[Try it]
Check each line of the entries below for the word "named", and copy out the ones that have it.

*** Opening Dataset content ***

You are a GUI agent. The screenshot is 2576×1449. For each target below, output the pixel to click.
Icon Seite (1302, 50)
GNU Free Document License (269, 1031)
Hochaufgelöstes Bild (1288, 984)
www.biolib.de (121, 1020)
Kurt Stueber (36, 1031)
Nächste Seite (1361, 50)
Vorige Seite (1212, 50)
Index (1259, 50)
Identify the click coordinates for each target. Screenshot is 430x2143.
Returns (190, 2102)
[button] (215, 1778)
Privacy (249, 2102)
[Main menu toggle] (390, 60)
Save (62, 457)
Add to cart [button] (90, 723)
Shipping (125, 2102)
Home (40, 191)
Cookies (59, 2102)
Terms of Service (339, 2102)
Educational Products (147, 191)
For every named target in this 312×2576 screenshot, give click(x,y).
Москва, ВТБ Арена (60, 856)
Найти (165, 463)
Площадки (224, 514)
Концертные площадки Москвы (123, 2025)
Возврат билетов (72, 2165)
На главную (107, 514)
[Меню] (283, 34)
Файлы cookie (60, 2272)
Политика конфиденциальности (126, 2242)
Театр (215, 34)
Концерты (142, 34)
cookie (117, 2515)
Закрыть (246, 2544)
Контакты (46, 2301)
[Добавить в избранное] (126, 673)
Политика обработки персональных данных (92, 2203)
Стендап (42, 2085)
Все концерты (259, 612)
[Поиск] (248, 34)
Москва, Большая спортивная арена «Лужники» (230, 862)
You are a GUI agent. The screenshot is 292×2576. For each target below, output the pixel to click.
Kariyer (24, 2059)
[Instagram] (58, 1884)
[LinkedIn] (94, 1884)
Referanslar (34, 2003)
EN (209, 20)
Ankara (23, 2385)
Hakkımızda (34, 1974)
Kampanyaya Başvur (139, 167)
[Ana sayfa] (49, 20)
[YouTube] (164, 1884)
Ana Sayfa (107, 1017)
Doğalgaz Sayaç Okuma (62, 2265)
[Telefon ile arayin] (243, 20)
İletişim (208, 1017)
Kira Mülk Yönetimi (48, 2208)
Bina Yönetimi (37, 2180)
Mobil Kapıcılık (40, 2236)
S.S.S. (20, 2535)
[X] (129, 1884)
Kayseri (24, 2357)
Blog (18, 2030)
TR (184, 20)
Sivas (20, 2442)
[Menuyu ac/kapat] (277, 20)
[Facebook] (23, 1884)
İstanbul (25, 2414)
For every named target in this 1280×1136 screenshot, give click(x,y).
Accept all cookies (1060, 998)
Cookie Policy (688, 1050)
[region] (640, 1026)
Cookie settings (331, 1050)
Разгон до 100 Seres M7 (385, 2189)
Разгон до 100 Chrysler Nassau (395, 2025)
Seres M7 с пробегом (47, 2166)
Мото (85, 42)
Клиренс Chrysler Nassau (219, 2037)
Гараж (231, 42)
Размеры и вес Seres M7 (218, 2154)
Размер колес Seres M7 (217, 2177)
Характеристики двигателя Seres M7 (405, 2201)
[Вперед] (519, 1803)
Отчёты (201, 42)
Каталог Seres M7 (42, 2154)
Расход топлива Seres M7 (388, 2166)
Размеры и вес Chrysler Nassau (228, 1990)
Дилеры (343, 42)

*** Closing Dataset content ***

[Result for this exercise]
For every named target in this 312×2576 screenshot, give click(x,y).
For every named target in this 1280×1136 screenshot, give click(x,y).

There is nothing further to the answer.